Au niveau de l’agriculture de manière spécifique, les agro-industries impactent moins que les petits exploitants ou les agriculteurs ruraux, indique Joséphine Beyala épouse Eloundou, conseiller technique N°1 au ministère camerounais de l’Environnement, de la Protection de la nature et du Développement durable (MINEPDED). Pour la simple raison qu’ils ont des systèmes qui leur permettent de contrôler leurs impacts. Ce qui est moins évident pour les petits exploitants et les exploitations familiales où il n’y a pas de système de suivi, expliquent les experts.
Ils l’ont réitéré lors de leur réunion extraordinaire tenue le 30 novembre dernier à Mbankom0o, région du Centre et consacrée à l’évaluation du niveau d’avancement de « L’étude approfondie de l’impact des secteurs agricole et infrastructures sur la biodiversité au Cameroun ». L’atelier se tenait dans le cadre de la participation du Cameroun à la 15e Conférence des Parties à la convention des Nations unies sur la diversité biologique (COP15), qui se tient du 7 au 19 décembre 2022 à Montréal, au Canada.

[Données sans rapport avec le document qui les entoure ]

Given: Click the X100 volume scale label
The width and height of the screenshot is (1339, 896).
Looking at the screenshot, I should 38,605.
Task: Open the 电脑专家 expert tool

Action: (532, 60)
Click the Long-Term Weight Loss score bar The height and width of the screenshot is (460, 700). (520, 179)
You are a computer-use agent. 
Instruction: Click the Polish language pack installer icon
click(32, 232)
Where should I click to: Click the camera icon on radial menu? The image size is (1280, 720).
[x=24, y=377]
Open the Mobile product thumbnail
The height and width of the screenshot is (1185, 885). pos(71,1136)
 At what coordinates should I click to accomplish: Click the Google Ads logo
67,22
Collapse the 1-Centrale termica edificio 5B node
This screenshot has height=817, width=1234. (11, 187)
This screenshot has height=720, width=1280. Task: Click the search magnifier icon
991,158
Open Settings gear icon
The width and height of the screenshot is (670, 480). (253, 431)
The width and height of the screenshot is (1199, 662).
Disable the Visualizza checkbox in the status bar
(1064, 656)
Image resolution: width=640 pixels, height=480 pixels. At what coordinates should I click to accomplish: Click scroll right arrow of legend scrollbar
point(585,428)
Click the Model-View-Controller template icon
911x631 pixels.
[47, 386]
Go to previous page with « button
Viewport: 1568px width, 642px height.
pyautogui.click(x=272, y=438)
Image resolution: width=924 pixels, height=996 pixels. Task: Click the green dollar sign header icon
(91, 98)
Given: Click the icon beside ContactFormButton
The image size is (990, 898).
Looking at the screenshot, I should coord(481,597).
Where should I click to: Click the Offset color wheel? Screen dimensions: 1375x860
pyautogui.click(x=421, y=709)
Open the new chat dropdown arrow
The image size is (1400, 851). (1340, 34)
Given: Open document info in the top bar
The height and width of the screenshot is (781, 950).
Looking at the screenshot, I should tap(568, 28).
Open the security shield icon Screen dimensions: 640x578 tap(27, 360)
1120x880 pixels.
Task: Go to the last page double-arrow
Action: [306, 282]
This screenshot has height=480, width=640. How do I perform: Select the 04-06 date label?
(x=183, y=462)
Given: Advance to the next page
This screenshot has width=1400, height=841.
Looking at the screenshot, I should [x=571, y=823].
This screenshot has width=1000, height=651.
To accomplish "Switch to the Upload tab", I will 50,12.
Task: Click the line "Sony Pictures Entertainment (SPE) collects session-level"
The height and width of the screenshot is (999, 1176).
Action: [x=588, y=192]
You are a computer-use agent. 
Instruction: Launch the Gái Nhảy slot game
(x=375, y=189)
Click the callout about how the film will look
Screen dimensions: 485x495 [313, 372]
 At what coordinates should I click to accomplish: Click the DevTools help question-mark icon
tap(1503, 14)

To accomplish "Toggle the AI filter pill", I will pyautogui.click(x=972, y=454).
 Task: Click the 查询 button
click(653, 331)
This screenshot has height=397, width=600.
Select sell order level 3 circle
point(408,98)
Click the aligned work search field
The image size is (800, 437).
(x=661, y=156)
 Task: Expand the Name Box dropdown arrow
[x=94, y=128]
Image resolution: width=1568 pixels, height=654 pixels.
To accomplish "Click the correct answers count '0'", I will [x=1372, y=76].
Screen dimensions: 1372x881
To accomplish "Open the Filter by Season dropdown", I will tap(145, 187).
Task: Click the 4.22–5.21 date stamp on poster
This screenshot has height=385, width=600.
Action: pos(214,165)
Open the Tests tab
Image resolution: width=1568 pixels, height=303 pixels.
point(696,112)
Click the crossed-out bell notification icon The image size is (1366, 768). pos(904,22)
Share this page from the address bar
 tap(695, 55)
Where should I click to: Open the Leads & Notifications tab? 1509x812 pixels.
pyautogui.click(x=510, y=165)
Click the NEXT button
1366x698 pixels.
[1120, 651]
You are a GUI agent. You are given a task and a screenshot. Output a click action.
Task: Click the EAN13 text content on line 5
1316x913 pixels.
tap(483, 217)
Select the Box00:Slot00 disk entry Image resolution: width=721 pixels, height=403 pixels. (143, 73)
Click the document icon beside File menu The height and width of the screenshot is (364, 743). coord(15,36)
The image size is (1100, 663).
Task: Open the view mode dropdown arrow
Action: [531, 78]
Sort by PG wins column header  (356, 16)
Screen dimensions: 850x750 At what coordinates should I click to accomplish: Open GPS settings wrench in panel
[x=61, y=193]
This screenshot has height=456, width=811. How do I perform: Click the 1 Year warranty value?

L’activité est par ailleurs adossée à la mise en œuvre de l’initiative BIODEV2030, facilitée depuis 2020 par le Fonds mondial pour la nature (WWF), bureau du programme Cameroun et portée par le MINEPDED.
L’initiative vise à contribuer, par le diagnostic scientifique, à la prise d’engagements sectoriels volontaires susceptibles de contribuer à l’inversion de la courbe du déclin de la biodiversité d’ici 2030 et, restaurer la biodiversité d’ici 2050. « Le constat qui est fait au niveau global c’est qu’il est difficile de parler de conservation sans les entreprises qui impactent l’environnement. Il est également difficile de ne pas tenir compte de l’impact économique des mêmes entreprises qui sont polluantes. Le véritable challenge que l’on a au niveau de nos différents pays en Afrique centrale (en tant que deuxième poumon forestier de la planète après l’Amazonie) est de trouver le juste équilibre entre développement économique et préservation de l’environnement », a déclaré Marie Madeleine Bassalang, coordonnatrice régionale du projet BIODEV 2030 WWF.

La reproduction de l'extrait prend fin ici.